Ogolnie utworek zagrany dość słabo,wogole po studyjnej wersji nie wrózylem mu koncertowej furory i (jak sie wlasnie okazalo) slusznie
Children of the Damned-Słabiutko... Bruce robi co moze,ale prawda jest okrutna-ten kawałek po prostu nie brzmi w wersjach live.
Tak spokojny kawalek powinien znaleźć sie wylacznie na plycie.Co podkusiło Maiden do wystawienia go w secie~(a nie np Sanctuary?)?To wiedza tylko oni...
Die With Your Boots On-naaaaprawde dobre wykonanie naprawde dobrego utworu.Odstaje od calej reszty(na plus !)koncertu z Hammersmith Odeon.
Widac kontrastowo jakie utworki powinny a jakie nie znajdowac sie na tego typu koncertowkach(i samych koncertach). Wspaniala wspolpraca gitar i swietny bas.
O Bruce'ie az szkoda przypominac
Phantom Of The Opera-nooo,bardzo fajne wykonanie
Jednak chowa sie przy wersji z "The Whole Population Of Hackney".
Mimo wszystko tutaj wolniejsze wykonanie nadaje ciezkosci temu kawalkowi co wychodzi mu na dobre.Kolejna i zarazem ostatnia pozycja warta polecenia.

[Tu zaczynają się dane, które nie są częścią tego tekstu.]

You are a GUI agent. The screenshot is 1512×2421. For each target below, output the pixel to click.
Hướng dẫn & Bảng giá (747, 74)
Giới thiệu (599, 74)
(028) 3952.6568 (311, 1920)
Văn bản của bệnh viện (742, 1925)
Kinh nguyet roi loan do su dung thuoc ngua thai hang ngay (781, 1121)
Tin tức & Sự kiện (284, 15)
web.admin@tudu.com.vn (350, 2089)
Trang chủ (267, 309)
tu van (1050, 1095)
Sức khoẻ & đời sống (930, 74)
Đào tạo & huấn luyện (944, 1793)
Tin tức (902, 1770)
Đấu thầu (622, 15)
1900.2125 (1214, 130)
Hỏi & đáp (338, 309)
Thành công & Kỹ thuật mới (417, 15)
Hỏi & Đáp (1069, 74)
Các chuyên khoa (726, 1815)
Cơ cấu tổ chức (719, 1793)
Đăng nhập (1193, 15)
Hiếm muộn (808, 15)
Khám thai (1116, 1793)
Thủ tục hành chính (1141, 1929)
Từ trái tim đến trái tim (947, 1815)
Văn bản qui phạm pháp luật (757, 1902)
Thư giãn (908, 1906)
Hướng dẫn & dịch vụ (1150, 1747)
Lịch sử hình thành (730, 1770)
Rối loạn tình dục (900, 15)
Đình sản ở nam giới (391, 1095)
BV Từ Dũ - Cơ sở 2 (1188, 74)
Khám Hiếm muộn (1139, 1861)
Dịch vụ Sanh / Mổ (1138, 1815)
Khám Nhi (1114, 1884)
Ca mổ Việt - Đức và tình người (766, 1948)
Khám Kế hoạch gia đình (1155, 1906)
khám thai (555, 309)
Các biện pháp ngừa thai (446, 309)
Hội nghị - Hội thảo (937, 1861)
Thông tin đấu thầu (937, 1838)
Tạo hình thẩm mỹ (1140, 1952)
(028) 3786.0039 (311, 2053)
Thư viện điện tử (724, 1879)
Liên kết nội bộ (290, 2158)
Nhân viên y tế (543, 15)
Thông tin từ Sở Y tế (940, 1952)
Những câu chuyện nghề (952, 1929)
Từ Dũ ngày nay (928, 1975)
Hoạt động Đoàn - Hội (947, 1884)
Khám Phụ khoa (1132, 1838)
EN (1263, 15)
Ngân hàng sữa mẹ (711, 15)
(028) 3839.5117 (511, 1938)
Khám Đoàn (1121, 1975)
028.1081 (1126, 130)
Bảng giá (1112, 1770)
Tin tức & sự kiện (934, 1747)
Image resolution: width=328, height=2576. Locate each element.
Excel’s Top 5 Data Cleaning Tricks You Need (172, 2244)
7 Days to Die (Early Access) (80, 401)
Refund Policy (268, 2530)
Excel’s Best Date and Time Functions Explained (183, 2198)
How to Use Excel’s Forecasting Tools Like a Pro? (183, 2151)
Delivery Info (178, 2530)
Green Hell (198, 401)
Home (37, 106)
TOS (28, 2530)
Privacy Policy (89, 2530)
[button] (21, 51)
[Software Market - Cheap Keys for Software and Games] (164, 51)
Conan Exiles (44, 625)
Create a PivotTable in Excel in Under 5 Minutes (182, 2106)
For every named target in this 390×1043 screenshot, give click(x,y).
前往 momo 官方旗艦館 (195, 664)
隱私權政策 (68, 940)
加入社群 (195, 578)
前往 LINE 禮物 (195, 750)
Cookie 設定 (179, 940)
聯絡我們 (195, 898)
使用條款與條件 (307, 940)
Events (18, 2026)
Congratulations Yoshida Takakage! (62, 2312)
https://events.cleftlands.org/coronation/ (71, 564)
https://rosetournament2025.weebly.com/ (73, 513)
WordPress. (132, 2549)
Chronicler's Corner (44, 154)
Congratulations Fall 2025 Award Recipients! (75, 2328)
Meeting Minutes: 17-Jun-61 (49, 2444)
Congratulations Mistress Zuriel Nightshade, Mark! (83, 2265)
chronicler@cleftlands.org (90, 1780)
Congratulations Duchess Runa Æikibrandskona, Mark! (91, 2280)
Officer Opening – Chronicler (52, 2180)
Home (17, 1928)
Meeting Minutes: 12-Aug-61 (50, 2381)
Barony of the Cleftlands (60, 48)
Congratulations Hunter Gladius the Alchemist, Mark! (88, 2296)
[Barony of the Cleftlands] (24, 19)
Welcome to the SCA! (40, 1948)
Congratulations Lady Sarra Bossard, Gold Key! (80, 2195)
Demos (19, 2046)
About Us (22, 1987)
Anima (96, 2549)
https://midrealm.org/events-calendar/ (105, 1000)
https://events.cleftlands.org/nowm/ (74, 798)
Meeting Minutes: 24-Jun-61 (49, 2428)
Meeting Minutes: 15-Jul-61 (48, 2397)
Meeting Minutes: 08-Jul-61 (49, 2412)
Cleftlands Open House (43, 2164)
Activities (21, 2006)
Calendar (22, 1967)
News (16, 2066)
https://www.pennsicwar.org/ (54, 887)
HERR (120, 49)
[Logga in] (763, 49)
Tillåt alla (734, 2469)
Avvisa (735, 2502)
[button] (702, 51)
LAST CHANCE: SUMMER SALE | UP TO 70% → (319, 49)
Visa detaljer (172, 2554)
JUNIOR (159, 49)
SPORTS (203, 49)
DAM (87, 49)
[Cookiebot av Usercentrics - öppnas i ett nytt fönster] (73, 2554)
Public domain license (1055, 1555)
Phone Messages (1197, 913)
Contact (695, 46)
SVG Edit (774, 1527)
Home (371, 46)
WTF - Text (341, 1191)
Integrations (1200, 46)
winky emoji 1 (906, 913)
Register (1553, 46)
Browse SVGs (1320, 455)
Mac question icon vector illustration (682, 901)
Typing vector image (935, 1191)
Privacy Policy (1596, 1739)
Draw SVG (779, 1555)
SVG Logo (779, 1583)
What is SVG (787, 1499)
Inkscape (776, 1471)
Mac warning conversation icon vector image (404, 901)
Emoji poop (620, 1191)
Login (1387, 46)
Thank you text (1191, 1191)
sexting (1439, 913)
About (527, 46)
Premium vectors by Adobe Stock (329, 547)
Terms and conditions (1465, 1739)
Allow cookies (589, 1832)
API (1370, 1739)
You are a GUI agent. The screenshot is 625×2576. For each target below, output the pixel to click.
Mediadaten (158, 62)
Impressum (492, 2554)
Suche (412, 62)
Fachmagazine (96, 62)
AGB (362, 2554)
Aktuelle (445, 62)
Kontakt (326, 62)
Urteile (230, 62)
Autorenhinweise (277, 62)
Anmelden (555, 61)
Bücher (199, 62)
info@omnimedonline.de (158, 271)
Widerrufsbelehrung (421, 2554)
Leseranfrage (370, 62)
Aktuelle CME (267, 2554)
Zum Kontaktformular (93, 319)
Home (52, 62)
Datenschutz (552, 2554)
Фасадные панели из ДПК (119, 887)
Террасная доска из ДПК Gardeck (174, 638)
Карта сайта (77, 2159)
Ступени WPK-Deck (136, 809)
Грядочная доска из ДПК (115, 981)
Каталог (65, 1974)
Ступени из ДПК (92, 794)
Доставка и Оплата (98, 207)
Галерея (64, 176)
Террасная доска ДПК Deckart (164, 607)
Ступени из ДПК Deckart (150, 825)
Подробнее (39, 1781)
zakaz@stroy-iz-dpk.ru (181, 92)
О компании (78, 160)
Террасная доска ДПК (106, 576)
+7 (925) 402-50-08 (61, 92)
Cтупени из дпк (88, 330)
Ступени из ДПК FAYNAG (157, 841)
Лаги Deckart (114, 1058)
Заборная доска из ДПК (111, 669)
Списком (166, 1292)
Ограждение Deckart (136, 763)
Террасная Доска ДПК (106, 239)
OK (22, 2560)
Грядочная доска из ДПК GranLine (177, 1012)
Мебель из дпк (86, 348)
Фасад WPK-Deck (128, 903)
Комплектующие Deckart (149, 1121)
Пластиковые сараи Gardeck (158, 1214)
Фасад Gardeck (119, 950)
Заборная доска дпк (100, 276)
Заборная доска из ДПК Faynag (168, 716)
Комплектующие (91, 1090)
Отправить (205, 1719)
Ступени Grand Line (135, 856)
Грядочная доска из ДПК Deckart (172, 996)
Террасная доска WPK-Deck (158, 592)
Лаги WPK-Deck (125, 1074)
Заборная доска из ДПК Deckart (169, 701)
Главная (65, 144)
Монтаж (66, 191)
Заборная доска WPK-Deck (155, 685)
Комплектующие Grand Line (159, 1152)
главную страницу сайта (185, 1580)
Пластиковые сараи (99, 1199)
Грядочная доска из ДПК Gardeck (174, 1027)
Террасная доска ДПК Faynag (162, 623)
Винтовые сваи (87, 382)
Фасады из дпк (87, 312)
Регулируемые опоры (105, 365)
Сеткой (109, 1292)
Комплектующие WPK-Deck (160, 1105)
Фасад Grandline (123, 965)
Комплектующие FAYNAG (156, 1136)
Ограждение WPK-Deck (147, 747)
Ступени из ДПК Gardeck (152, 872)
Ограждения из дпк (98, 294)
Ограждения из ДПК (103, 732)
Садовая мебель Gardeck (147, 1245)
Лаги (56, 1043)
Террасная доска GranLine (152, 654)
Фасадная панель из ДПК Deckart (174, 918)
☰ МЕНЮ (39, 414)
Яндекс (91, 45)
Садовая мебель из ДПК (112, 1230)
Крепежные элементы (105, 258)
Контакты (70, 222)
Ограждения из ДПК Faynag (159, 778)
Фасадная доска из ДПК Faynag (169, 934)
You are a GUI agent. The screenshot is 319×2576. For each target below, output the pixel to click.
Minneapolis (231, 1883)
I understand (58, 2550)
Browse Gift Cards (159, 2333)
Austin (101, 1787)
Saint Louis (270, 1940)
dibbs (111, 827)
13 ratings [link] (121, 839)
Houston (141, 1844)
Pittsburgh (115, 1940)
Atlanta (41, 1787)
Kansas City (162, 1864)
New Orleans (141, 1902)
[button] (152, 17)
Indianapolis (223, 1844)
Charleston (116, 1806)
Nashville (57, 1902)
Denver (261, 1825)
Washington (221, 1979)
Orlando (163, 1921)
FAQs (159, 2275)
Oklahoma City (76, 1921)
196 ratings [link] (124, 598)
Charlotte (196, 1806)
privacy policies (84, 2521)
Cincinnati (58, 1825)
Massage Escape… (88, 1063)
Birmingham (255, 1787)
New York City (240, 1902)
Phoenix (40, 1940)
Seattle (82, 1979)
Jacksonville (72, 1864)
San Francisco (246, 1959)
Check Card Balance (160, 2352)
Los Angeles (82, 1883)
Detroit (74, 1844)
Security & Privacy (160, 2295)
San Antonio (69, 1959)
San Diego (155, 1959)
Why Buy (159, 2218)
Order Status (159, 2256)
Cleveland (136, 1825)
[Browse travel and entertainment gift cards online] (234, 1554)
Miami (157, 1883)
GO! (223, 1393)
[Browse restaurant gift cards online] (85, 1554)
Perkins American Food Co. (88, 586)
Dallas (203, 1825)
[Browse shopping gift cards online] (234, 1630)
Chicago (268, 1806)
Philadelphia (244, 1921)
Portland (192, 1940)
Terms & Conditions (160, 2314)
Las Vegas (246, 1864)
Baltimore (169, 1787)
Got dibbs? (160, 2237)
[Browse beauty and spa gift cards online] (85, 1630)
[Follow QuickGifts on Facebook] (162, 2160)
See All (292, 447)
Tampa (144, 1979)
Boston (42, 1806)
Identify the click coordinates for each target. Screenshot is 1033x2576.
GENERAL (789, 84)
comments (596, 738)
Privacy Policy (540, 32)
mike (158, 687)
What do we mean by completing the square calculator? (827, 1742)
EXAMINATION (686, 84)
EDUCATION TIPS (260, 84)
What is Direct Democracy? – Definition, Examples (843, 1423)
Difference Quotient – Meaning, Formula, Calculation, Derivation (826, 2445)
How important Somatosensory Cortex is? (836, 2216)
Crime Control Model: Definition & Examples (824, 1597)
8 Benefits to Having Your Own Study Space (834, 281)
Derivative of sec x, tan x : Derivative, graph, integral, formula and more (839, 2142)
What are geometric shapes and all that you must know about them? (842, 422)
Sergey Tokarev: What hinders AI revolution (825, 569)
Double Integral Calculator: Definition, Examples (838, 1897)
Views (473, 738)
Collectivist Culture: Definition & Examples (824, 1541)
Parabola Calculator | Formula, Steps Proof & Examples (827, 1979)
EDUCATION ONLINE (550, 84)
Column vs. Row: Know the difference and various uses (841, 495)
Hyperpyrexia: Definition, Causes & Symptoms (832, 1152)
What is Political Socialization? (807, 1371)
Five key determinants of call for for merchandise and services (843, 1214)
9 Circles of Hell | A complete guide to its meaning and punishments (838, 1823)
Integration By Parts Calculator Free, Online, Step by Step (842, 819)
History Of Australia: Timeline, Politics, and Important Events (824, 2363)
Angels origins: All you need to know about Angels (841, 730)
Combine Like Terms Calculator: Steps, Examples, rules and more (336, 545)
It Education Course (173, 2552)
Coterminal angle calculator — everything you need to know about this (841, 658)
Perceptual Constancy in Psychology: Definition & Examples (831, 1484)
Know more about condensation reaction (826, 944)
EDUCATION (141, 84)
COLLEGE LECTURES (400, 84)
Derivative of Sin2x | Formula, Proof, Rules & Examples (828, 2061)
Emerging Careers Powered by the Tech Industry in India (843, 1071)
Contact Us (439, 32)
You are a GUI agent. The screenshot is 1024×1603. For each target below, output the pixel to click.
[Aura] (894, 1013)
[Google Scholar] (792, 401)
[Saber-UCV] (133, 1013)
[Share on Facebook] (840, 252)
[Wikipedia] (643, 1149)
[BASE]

Podsumowanie-Ostatnia strona jest zapisem koncertu z Hammersmith Odeon,co slychac od razu.Jest po prostu slabsza.
Ogolnie plyta jako caloksztalt jest obowiazkowa pozycja,bo jest to jeden z najlepszych(jesli nie najlepszy)albumow koncertowych w historii.
Mimo (moim zdaniem) kilku wpadek w doborze utworu warto zatopic sie w muzyce Maiden i tym samym zapewnic Sobie rozrywke na wiele styczniowych (i nie tylko) wieczorow.